But, secondly: the thing that has value to others can also hurt you. Just because a story isn’t inherently poison doesn’t mean it can’t cause you, personally, pain. That’s what a PTSD trigger is: an allergic reaction, psychological anaphylaxis, a brain that’s trying so hard to protect its own from a threat that isn’t actually present (but was once, and the brain is trained to respond) that it causes far more harm and misery than the trigger itself possibly could. And no, it’s not just people with PTSD who sometimes get hurt by stories. There are many, many ways a story can poke the part of your brain that says, this is Bad, I don’t like this, I don’t want to be here. The story is still, always, every time, pixels on a screen and ink on paper. The story causes no physical harm. But it can poke your brain into misery, it can stir up your emotions, it can make you want to cringe and run away. It can make you want to scream and fight and go after the author who brought this thing into existence. It can make you hurt.

* **EXERCISE DATA**
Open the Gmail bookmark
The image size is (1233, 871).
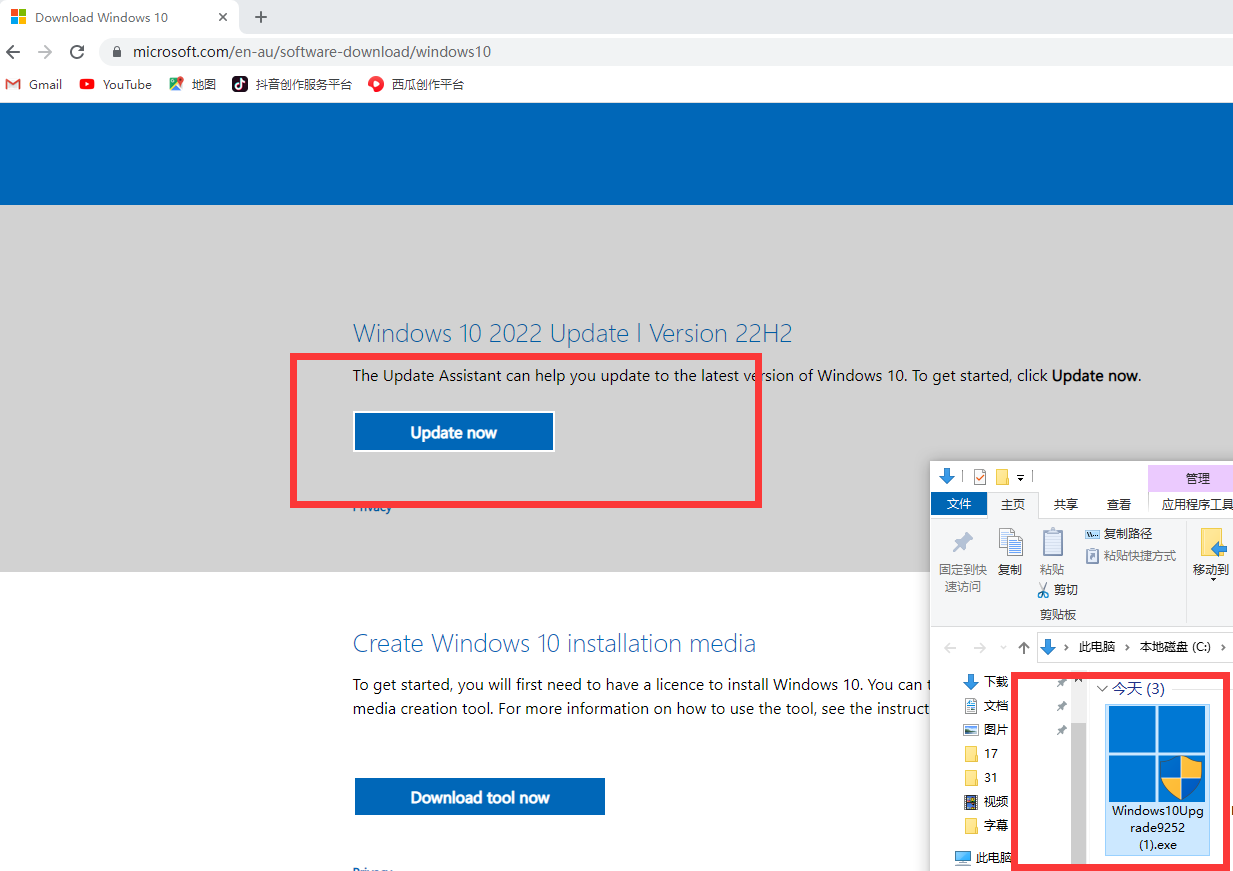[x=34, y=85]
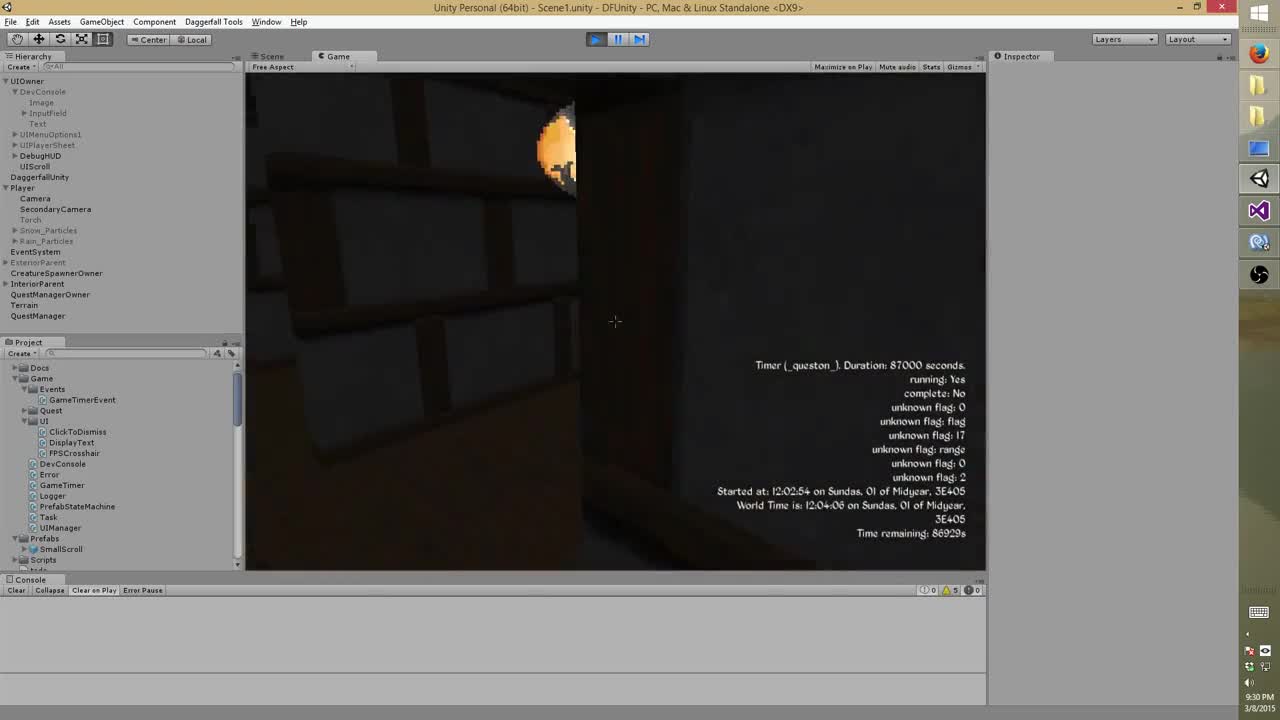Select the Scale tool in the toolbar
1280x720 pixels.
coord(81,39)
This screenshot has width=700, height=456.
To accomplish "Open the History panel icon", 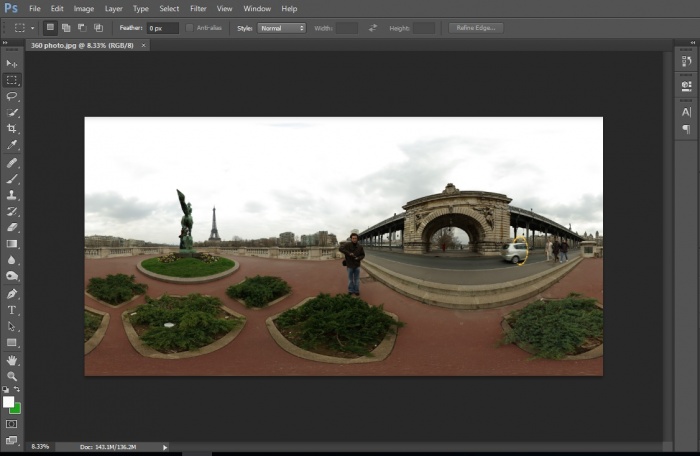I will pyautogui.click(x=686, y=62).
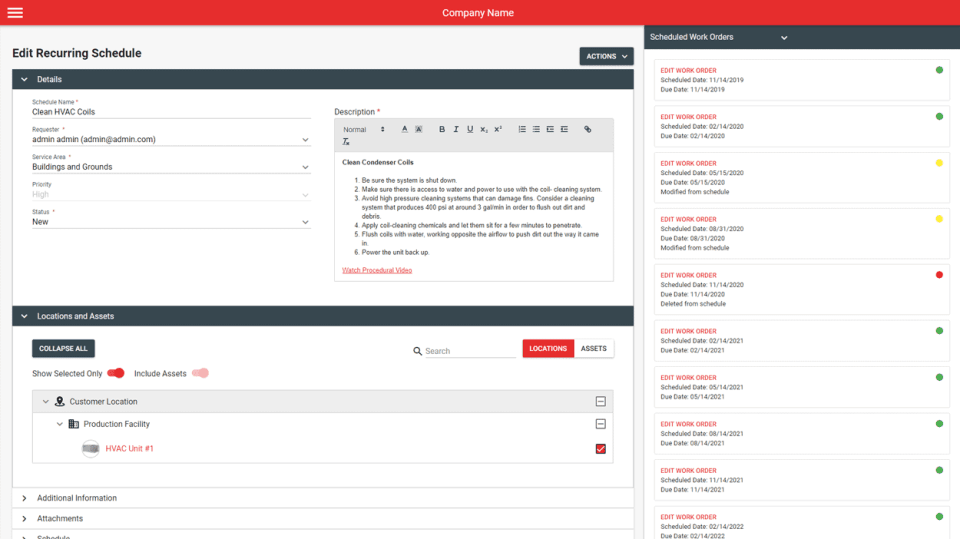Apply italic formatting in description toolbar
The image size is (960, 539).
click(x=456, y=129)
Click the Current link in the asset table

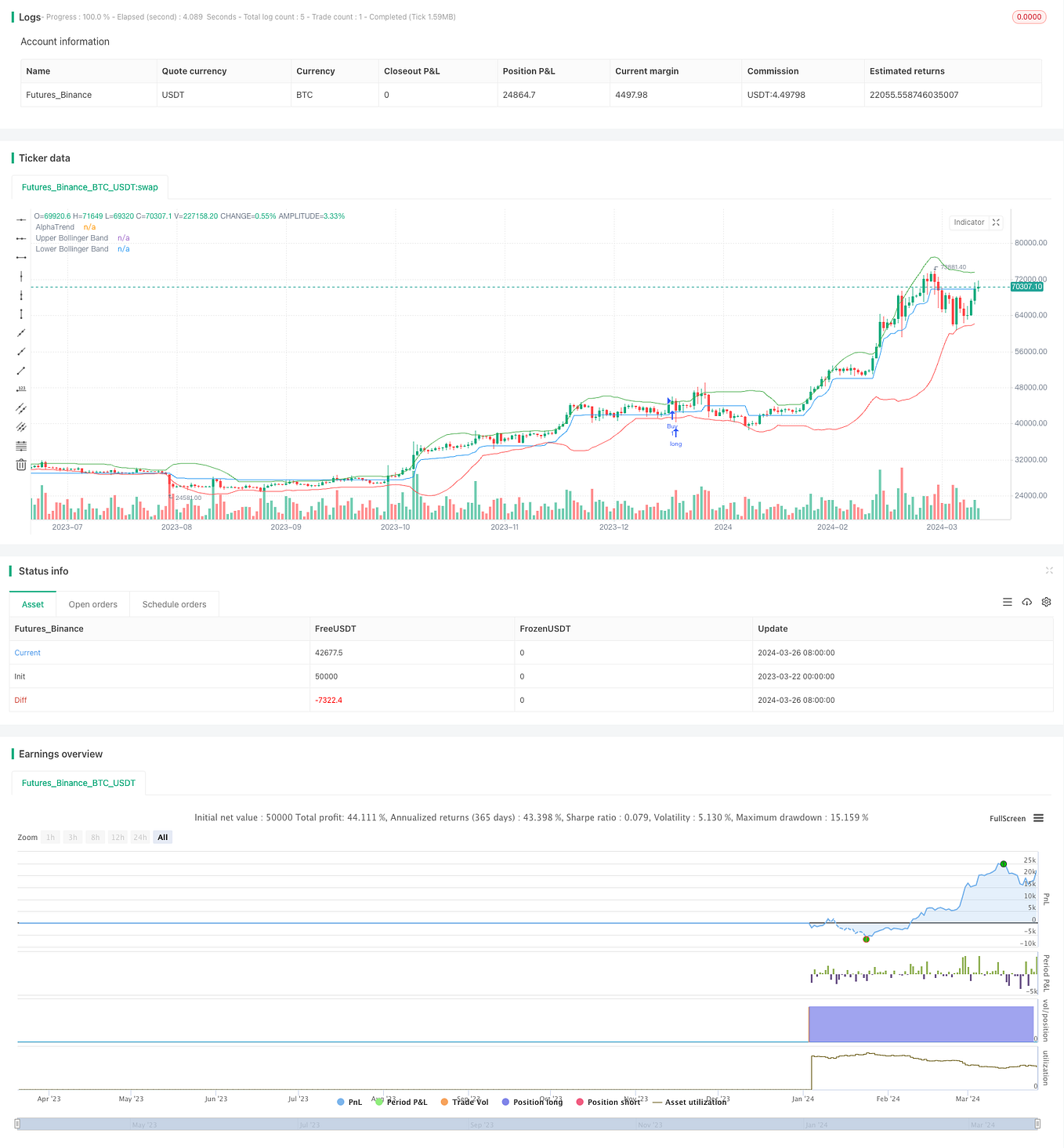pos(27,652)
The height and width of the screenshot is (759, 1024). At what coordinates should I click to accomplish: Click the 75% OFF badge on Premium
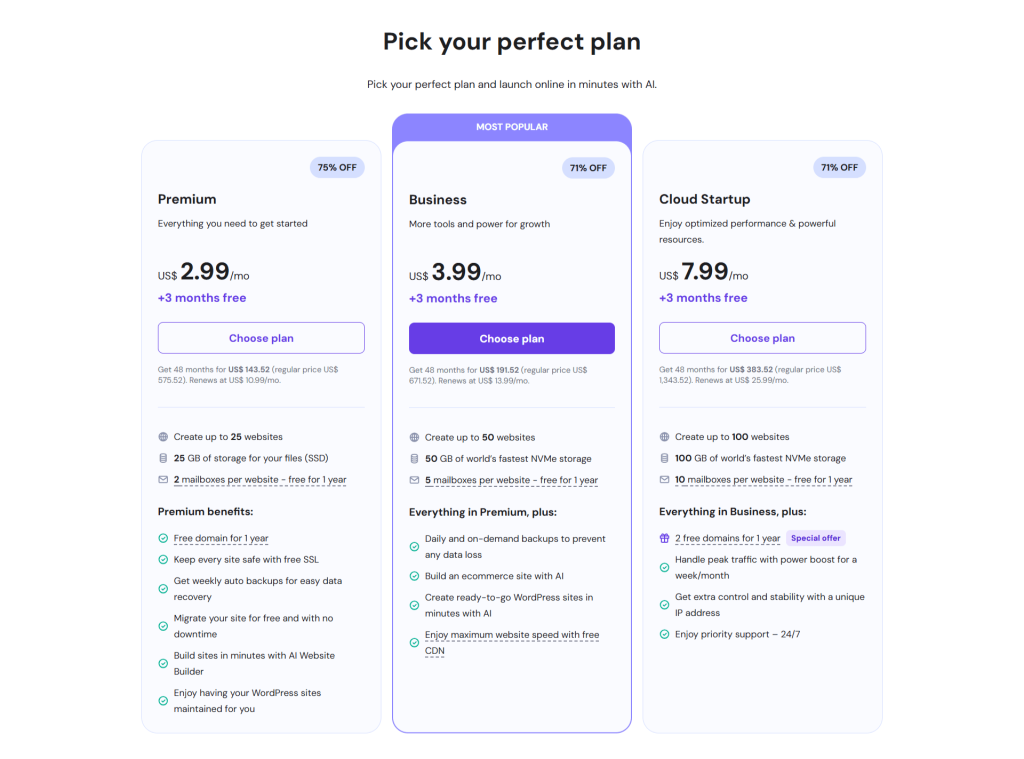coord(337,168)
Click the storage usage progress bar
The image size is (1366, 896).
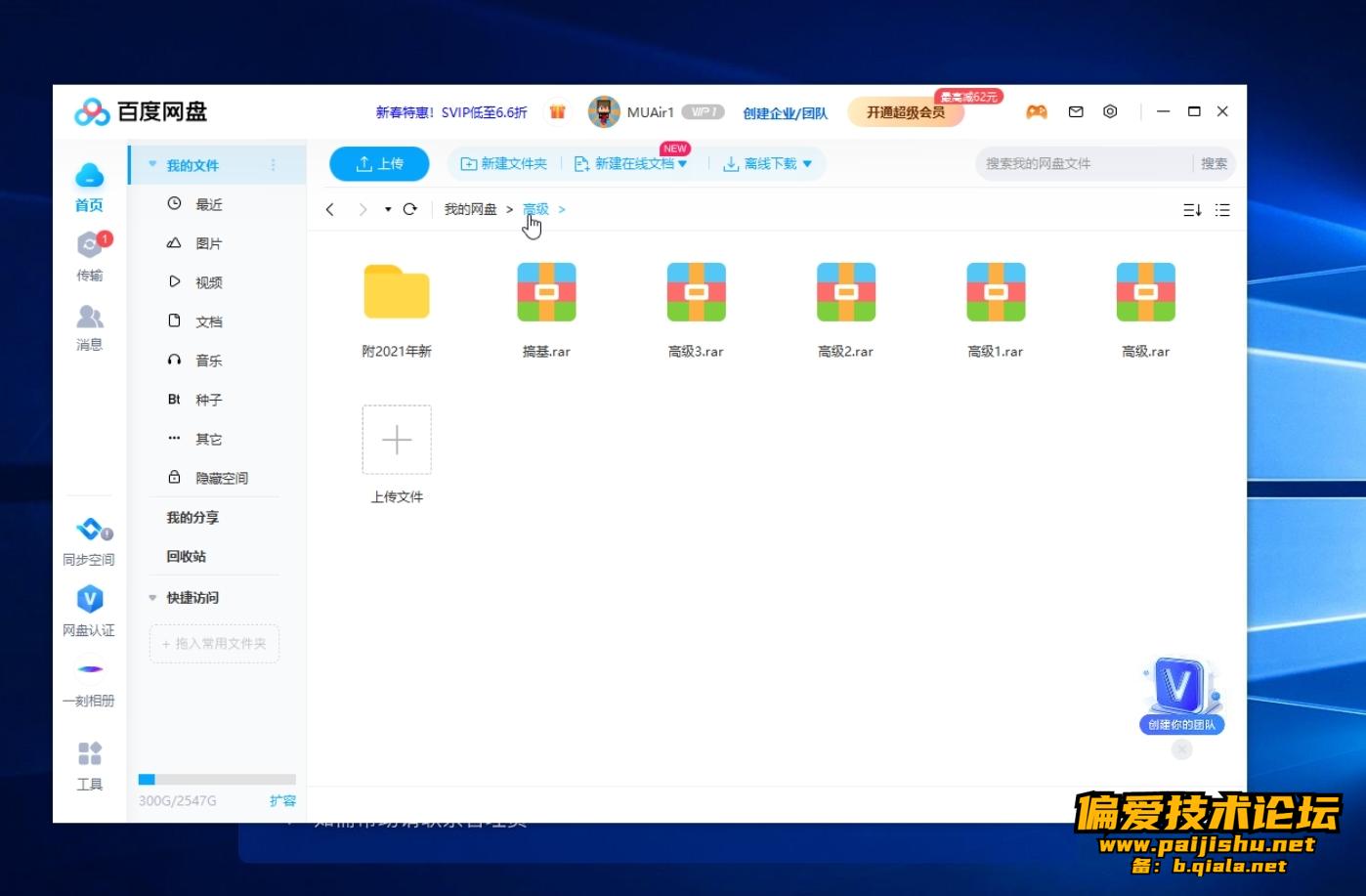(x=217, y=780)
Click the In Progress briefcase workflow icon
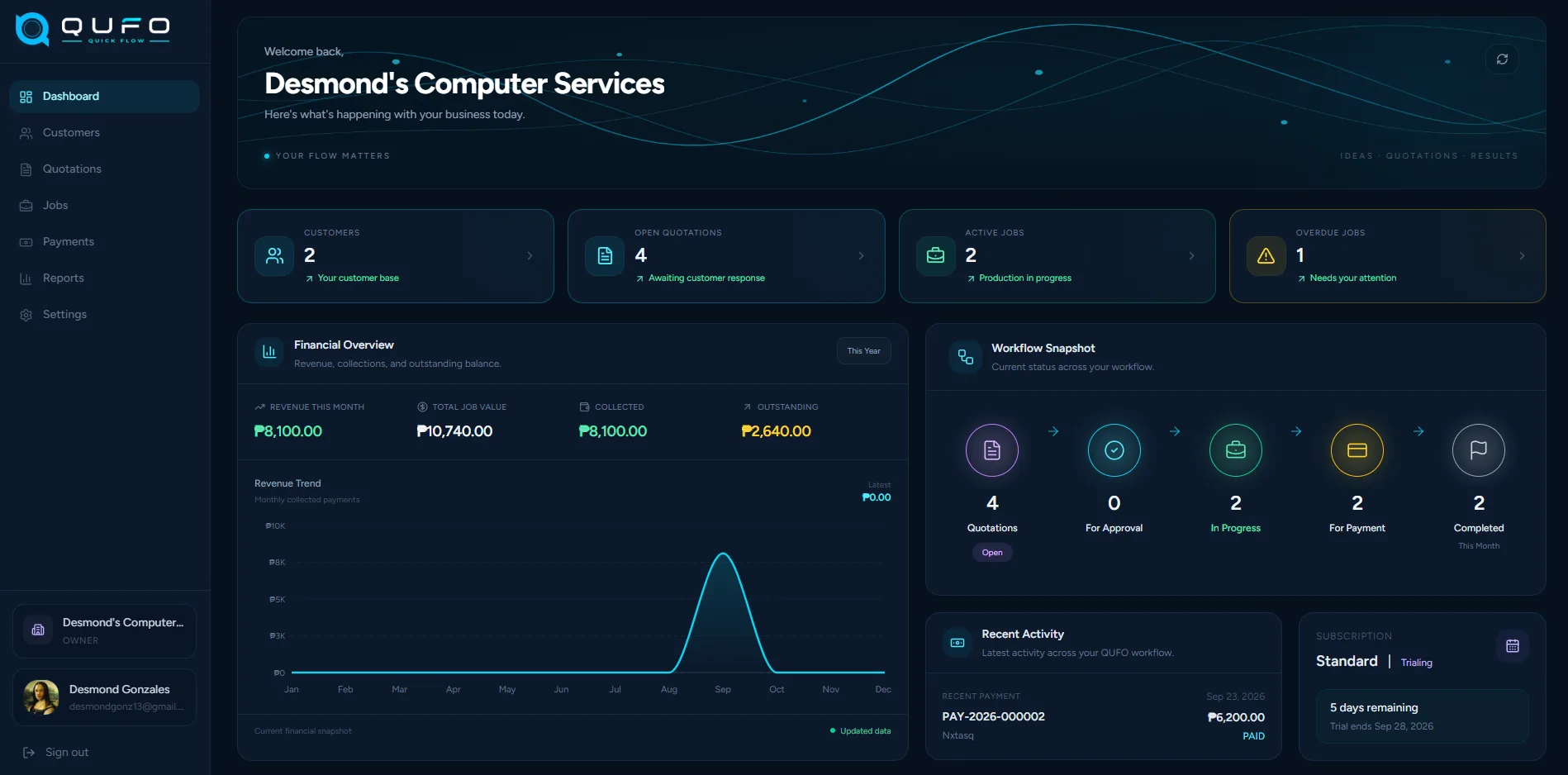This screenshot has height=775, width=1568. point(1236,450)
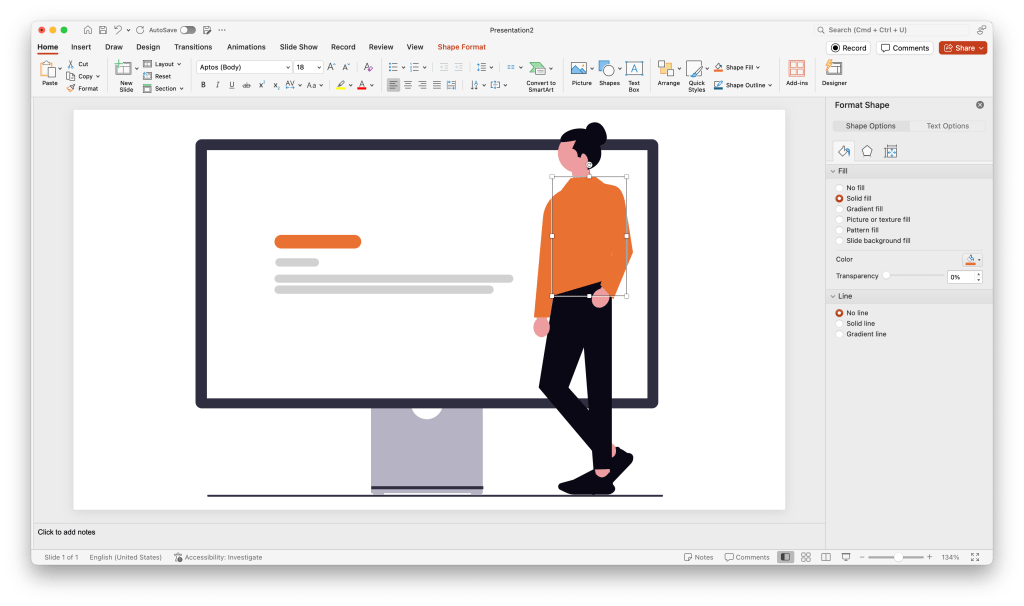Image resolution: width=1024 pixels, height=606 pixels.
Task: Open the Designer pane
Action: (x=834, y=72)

* **EXERCISE PROMPT**
Continue the passage on how stories can hurt their readers, starting right after its last sentence.

* **RESPONSE AREA**
This is an allergic reaction. This is your brain and body, your reflexes and instincts, trying to protect you from something that isn’t really happening. And just like a literal allergic reaction, it can do actual harm to you if it gets set off. This is real. The fact that stories can upset you to the point of pain and mental/emotional injury is real, even though it’s coming from your own brain and not the story itself. There are stories you shouldn’t read. There are stories I shouldn’t read, regret reading, will never read, because they hurt me. That doesn’t mean they’re the same stories that would hurt you. That doesn’t mean they don’t have value.
If getting upset about stories is fundamentally an individual person’s allergic reaction, their brain freaking out and firing off painful survival instincts in the face of a thing that isn’t, in and of itself, a threat? Then the anti movement is a cultural allergic reaction.
Fandom as a whole has a pretty active immune system, which doesn’t mean we have a good immune system. We try very hard to be aware of all the viruses and -isms and abuse and manipulation and cruelty, both systematic and individual, that exists around and within our community. We’re primed and ready to shout about things at all times. The anti movement is that system, that culture, screaming and shouting and fighting at a harmless thing on a grand scale. It wants to stop that thing, that scary awful thing that trips all of its well-primed danger sensors, at all costs. It’ll swell up and block off our airways (our archives) if it has to. It’ll turn on the body it came from. It’s scared and protective and trying to fight, and it’s ready to fight and destroy itself.
Luckily, fans and fanfic and fandom and fan culture are a lot bigger and older than they often get credit for, and it’s not like these cultural allergies are anything new. We could talk about shippers and slashers in the X-Files fandom in the 90s. We could talk about the birth of fandom in the days of Star Trek. We could talk about censorship and book burning going back centuries. We survived that and we’ll survive this, too.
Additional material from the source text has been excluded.